*Stated goal*. Output every line of the data below as a numbered list, omitting any blank lines.

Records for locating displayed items
------------

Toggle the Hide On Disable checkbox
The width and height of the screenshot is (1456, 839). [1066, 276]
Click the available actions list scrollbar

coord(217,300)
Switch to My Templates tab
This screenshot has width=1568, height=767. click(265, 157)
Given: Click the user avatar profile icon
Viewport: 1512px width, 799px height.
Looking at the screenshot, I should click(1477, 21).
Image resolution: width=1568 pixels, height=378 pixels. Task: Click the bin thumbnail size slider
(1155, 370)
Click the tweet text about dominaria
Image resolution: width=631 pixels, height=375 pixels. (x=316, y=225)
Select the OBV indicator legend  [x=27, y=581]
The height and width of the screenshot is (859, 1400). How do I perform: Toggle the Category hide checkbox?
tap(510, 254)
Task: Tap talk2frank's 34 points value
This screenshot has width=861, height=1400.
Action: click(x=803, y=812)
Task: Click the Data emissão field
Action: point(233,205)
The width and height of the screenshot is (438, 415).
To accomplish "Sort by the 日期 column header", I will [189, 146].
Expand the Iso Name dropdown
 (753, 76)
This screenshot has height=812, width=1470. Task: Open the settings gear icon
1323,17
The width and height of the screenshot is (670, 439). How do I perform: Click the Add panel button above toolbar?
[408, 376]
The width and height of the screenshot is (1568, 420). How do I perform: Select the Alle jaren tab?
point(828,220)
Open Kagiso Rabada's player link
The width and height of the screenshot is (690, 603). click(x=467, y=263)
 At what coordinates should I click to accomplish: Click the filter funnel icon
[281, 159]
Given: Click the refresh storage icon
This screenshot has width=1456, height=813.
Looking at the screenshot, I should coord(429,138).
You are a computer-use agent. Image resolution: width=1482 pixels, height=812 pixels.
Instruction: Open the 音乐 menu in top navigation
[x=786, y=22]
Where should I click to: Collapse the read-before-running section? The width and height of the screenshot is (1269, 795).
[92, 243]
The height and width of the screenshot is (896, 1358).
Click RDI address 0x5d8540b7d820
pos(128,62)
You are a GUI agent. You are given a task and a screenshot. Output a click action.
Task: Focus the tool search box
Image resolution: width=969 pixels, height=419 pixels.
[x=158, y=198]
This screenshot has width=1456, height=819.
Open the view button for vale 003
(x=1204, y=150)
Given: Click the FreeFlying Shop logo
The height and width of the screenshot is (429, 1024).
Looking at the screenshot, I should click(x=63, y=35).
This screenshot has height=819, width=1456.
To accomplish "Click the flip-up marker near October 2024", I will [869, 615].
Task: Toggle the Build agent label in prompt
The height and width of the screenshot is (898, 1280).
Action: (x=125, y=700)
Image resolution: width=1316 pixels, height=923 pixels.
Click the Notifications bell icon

------------

*Task solution*.
1. Toggle the Hide On Disable checkbox
2. The width and height of the screenshot is (1456, 839). [1066, 276]
3. Click the available actions list scrollbar
4. coord(217,300)
5. Switch to My Templates tab
6. This screenshot has width=1568, height=767. click(265, 157)
7. Given: Click the user avatar profile icon
8. Viewport: 1512px width, 799px height.
9. Looking at the screenshot, I should click(1477, 21).
10. Image resolution: width=1568 pixels, height=378 pixels. Task: Click the bin thumbnail size slider
11. (1155, 370)
12. Click the tweet text about dominaria
13. Image resolution: width=631 pixels, height=375 pixels. (x=316, y=225)
14. Select the OBV indicator legend  [x=27, y=581]
15. The height and width of the screenshot is (859, 1400). How do I perform: Toggle the Category hide checkbox?
16. tap(510, 254)
17. Task: Tap talk2frank's 34 points value
18. This screenshot has width=861, height=1400.
19. Action: click(x=803, y=812)
20. Task: Click the Data emissão field
21. Action: point(233,205)
22. The width and height of the screenshot is (438, 415).
23. To accomplish "Sort by the 日期 column header", I will [189, 146].
24. Expand the Iso Name dropdown
25.  (753, 76)
26. This screenshot has height=812, width=1470. Task: Open the settings gear icon
27. 1323,17
28. The width and height of the screenshot is (670, 439). How do I perform: Click the Add panel button above toolbar?
29. [408, 376]
30. The width and height of the screenshot is (1568, 420). How do I perform: Select the Alle jaren tab?
31. point(828,220)
32. Open Kagiso Rabada's player link
33. The width and height of the screenshot is (690, 603). click(x=467, y=263)
34.  At what coordinates should I click to accomplish: Click the filter funnel icon
35. [281, 159]
36. Given: Click the refresh storage icon
37. This screenshot has width=1456, height=813.
38. Looking at the screenshot, I should coord(429,138).
39. You are a computer-use agent. Image resolution: width=1482 pixels, height=812 pixels.
40. Instruction: Open the 音乐 menu in top navigation
41. [x=786, y=22]
42. Where should I click to: Collapse the read-before-running section? The width and height of the screenshot is (1269, 795).
43. [92, 243]
44. The height and width of the screenshot is (896, 1358).
45. Click RDI address 0x5d8540b7d820
46. pos(128,62)
47. You are a GUI agent. You are given a task and a screenshot. Output a click action.
48. Task: Focus the tool search box
49. Image resolution: width=969 pixels, height=419 pixels.
50. [x=158, y=198]
51. This screenshot has width=1456, height=819.
52. Open the view button for vale 003
53. (x=1204, y=150)
54. Given: Click the FreeFlying Shop logo
55. The height and width of the screenshot is (429, 1024).
56. Looking at the screenshot, I should click(x=63, y=35).
57. This screenshot has height=819, width=1456.
58. To accomplish "Click the flip-up marker near October 2024", I will [869, 615].
59. Task: Toggle the Build agent label in prompt
60. The height and width of the screenshot is (898, 1280).
61. Action: (x=125, y=700)
62. Image resolution: width=1316 pixels, height=923 pixels.
63. Click the Notifications bell icon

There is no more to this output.